**Exercise description**
Scan the entries below line by line and state how many lines contain the string "profile", giving only the number.

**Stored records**
::::::::::

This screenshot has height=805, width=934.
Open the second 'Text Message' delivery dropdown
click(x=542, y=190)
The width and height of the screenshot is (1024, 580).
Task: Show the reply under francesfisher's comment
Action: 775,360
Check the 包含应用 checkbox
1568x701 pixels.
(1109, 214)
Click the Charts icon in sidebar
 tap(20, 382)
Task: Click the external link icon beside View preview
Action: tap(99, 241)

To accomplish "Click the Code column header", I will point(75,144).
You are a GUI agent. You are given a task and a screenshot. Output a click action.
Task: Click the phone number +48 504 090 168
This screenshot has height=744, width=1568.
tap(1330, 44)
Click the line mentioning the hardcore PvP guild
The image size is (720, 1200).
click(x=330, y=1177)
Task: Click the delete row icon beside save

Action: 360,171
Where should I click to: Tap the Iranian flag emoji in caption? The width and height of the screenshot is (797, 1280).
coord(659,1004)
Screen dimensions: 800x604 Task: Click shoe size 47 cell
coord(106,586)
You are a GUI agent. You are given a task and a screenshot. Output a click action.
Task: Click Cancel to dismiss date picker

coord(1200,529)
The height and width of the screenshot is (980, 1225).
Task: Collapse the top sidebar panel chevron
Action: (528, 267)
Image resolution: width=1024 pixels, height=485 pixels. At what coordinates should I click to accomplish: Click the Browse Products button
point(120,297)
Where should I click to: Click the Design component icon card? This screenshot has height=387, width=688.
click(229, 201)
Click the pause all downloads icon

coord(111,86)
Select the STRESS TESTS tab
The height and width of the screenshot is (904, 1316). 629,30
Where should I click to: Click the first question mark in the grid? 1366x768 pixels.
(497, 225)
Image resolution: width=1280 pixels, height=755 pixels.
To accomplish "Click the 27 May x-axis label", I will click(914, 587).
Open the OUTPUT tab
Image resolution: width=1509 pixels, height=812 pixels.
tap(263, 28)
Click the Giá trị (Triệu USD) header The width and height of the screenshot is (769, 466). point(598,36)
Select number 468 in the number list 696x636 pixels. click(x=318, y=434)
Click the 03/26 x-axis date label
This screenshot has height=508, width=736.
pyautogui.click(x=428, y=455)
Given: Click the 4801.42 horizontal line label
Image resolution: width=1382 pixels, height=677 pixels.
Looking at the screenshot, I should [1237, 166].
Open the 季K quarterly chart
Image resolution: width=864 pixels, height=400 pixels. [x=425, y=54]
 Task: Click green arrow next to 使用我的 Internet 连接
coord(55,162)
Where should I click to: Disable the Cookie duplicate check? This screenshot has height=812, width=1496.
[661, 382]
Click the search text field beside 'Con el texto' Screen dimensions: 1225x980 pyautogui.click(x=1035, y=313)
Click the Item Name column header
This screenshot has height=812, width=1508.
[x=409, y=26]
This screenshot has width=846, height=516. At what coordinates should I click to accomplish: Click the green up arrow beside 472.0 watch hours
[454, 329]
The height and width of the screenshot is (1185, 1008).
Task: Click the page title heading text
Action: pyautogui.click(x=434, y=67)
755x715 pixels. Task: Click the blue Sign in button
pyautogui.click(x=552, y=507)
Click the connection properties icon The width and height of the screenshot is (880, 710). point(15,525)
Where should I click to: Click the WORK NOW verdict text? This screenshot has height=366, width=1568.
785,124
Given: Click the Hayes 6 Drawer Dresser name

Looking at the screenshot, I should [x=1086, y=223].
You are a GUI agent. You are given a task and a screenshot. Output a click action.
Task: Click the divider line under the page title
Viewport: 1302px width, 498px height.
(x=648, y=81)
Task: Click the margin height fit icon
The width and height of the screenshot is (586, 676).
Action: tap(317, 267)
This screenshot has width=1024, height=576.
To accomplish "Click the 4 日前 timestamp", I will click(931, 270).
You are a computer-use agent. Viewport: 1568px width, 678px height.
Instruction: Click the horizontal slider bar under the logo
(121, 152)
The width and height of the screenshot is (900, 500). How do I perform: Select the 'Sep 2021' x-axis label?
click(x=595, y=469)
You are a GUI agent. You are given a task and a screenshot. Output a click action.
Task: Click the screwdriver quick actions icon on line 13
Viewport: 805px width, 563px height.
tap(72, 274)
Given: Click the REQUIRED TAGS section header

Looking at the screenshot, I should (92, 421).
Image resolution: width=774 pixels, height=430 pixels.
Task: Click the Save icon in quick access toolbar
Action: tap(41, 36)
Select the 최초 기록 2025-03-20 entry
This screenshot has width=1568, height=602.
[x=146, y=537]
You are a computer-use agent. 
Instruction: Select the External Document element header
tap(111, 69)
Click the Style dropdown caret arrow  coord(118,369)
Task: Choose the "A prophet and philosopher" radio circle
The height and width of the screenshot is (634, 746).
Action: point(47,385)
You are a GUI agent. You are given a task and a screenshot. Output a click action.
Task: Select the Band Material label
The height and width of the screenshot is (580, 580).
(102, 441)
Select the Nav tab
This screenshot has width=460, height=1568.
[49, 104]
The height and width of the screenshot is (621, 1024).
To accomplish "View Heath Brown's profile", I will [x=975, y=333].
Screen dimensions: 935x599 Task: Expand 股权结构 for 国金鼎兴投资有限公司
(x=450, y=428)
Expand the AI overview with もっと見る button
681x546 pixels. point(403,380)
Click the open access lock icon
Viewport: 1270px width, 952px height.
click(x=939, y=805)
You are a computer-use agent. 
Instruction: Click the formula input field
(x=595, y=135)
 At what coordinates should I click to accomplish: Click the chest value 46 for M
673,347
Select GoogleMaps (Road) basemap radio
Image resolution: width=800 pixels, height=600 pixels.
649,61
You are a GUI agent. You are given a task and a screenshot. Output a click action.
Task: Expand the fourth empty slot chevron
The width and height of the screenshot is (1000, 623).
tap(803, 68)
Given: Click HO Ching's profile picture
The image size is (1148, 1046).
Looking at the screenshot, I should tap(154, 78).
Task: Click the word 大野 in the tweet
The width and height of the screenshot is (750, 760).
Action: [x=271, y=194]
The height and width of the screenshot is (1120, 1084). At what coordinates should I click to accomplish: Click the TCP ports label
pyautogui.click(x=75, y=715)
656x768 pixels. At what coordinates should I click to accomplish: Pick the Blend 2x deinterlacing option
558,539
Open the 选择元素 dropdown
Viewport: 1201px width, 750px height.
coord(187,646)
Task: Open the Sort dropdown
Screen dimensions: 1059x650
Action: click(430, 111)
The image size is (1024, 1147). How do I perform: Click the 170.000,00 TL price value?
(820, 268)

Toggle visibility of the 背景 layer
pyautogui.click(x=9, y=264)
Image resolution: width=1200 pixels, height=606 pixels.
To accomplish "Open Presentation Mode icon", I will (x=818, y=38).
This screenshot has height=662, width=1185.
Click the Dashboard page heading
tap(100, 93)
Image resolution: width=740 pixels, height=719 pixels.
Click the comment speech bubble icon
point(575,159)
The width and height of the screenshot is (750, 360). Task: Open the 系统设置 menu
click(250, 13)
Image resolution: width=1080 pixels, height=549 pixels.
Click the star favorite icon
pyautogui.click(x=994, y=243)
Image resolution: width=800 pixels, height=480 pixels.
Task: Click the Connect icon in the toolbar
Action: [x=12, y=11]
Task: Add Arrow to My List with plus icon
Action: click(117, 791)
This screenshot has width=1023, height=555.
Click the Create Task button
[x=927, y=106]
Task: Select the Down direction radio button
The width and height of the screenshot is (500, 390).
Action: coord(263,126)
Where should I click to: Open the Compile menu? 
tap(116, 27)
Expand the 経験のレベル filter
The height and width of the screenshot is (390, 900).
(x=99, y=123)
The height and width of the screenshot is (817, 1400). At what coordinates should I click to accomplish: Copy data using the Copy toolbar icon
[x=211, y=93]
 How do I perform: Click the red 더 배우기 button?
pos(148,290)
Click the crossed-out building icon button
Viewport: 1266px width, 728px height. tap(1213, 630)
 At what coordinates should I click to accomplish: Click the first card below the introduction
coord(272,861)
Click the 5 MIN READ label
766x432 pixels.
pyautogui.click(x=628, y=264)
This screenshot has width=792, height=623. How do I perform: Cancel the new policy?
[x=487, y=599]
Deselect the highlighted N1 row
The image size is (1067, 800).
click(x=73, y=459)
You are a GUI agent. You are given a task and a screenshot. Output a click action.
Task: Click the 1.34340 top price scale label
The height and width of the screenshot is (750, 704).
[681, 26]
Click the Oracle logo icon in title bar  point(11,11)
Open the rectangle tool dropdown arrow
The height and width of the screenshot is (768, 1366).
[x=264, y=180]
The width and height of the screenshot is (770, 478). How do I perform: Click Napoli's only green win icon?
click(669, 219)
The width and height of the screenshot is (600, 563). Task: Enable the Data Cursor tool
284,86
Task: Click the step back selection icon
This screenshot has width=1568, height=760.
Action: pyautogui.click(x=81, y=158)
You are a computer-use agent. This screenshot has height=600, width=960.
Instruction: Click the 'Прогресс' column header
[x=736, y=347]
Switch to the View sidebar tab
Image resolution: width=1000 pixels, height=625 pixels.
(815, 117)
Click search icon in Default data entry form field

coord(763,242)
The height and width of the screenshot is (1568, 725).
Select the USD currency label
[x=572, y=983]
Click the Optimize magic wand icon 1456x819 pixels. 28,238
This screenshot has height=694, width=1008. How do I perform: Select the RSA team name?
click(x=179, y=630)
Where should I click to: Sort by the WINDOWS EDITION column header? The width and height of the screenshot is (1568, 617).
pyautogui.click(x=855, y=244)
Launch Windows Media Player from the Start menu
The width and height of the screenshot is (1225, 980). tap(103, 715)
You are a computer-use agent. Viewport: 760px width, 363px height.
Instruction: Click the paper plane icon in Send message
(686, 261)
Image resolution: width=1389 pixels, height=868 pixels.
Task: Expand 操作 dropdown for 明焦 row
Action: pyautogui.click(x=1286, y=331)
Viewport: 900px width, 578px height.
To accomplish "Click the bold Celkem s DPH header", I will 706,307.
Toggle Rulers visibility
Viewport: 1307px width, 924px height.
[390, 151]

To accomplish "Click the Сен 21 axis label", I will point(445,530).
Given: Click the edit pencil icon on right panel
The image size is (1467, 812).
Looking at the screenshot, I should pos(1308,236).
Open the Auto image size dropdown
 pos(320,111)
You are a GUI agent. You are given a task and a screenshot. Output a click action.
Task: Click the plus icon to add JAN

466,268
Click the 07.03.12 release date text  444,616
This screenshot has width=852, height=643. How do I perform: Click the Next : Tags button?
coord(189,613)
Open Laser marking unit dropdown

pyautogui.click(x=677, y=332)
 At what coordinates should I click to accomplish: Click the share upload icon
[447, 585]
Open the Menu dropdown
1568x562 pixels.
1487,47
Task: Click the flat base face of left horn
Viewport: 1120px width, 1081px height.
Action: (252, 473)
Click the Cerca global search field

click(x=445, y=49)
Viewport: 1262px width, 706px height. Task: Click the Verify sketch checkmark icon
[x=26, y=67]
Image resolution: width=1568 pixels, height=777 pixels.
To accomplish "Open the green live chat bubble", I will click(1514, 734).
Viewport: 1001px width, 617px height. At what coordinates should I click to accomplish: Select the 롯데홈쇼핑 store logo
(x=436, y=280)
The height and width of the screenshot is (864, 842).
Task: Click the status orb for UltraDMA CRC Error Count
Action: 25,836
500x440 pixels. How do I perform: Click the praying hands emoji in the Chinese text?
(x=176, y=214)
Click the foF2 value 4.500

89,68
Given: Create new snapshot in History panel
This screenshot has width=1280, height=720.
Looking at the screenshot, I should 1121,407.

::::::::::

**Solution for this problem**
2